Markets 'Primed To Fall': Which Assets Will Survive Coming Wipeout? | Adrian Day

| Podcasts | February 04, 2026 | 28.3 Thousand views | 28:24

TL;DR

Adrian Day argues gold is far from a market top despite prices near $5,000, as price-agnostic central banks and institutional buyers drive demand rather than retail euphoria, while gold miners remain historically undervalued and the broader equity market faces structural risks from automatic passive fund flows.

🥇 Gold Market Status 3 insights

Not at Top Despite High Prices

Unlike the 2011 peak when GLD traded at 4% premiums for weeks with massive inflows, the GDX currently shows net outflows for three consecutive months indicating a complete absence of retail euphoria.

Price-Agnostic Institutional Buying

Central banks and entities like Tether—which bought more gold than any central bank last year—purchase without regard to daily charts or economic factors, decoupling gold from traditional inflation expectations.

Sentiment Remains Conservative

Current buying stems from fears of fiat currency debasement and geopolitical chaos rather than the generalist investor participation that characterized previous tops.

⛏️ Gold Miners Valuation 3 insights

Better Value Than Two Years Ago

Companies like Agnico Eagle offer superior value today than at half the price because mining costs have remained stable while gold prices tripled, creating massive cash flow leverage.

Massive Operating Leverage

With stagnant production costs and rising metal prices, miners' cash flows and reserve values have increased multi-fold, making them cheaper on valuation metrics despite higher share prices.

Retail Absence Signals Upside

The lack of inflows into vehicles like GDX—primarily used by generalist investors and financial planners—suggests significant upside remains before sentiment reaches 2011-style peaks.

📉 Macro Risks & Fixed Income 3 insights

Stock Market Primed for Fall

US equities remain elevated solely due to automatic 401k flows into passive S&P funds, creating structural vulnerability when employment eventually weakens.

Long Bond Demand Collapse

Rational investors refuse to hold 30-year US Treasuries at current yields, forcing Treasury Secretary Bessant to issue exclusively at the short end while seeking alternative demand through stable coin legislation.

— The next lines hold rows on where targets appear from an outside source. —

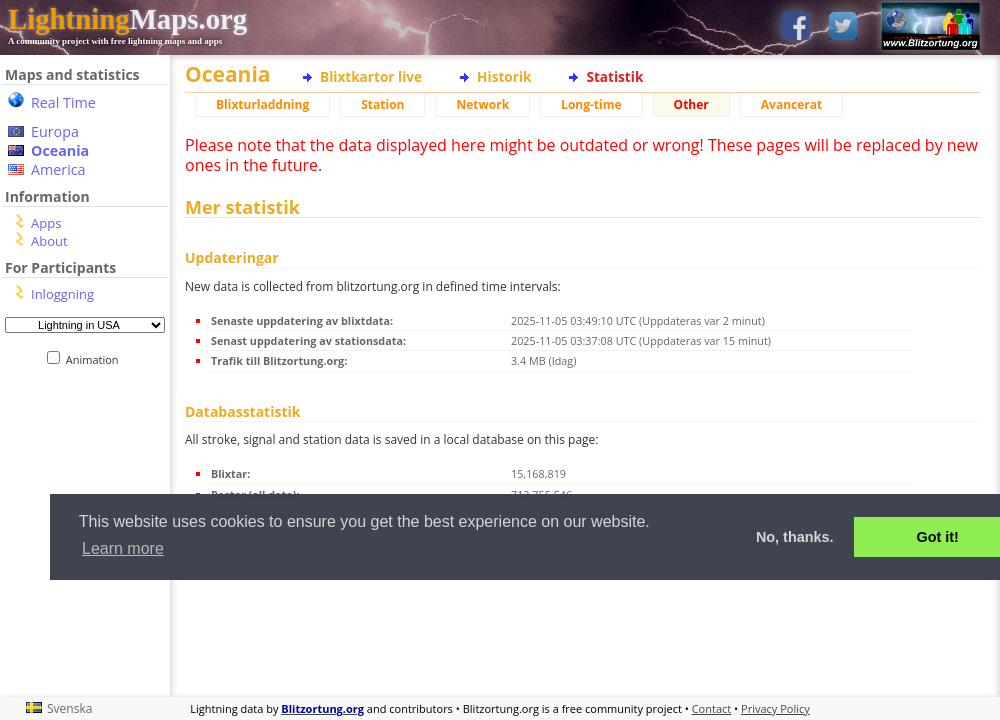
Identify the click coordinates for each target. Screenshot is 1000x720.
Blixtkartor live (371, 76)
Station (382, 104)
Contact (712, 708)
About (49, 241)
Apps (46, 223)
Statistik (614, 76)
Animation (96, 359)
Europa (55, 131)
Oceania (60, 150)
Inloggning (62, 294)
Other (691, 104)
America (58, 169)
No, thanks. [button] (795, 537)
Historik (504, 76)
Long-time (591, 104)
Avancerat (791, 104)
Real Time (63, 102)
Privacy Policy (775, 708)
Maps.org (127, 19)
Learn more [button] (123, 548)
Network (482, 104)
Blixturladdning (262, 104)
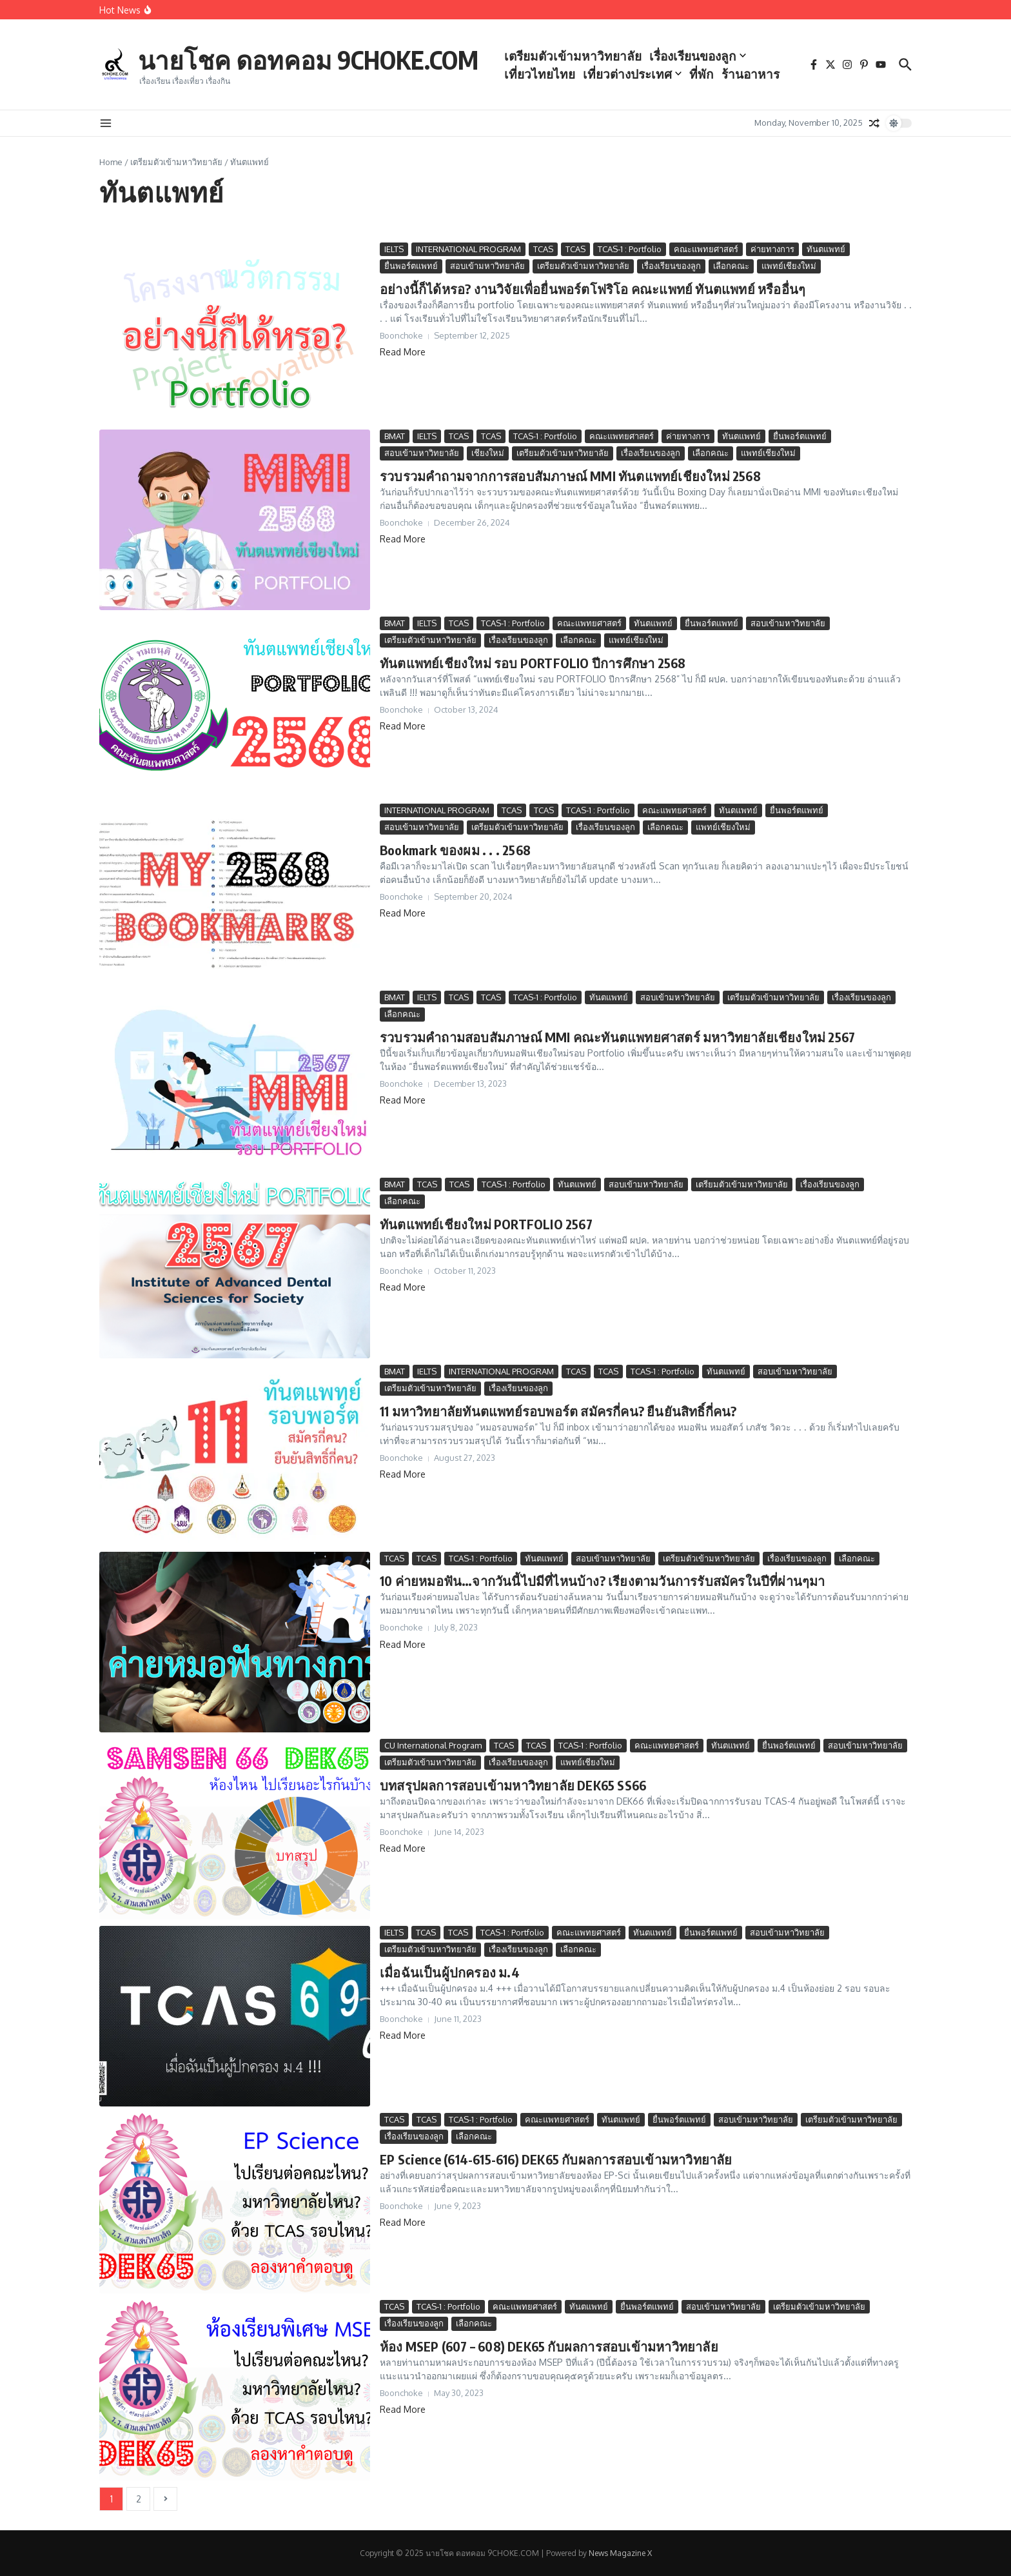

Monetary Policy Easing Ahead

Fed policy will loosen further regardless of leadership changes, with the Treasury potentially promoting stable coins as a backdoor mechanism to create artificial demand for government debt.

Commodity Diversification 2 insights

Oil's Contrarian Opportunity

Oil is the most hated commodity based on unrealistic fossil-free transition narratives, creating value for patient investors as energy demand will persist for decades.

Copper Relative Value

While gold reaches new highs, copper remains relatively undervalued compared to gold despite hitting its own record prices and facing structural supply constraints.

Bottom Line

Investors should overweight gold miners for leverage to continued institutional buying, avoid long-duration US Treasuries due to structural demand weakness, and consider contrarian positions in oil while remaining cautious on passive-fund-propped US equities.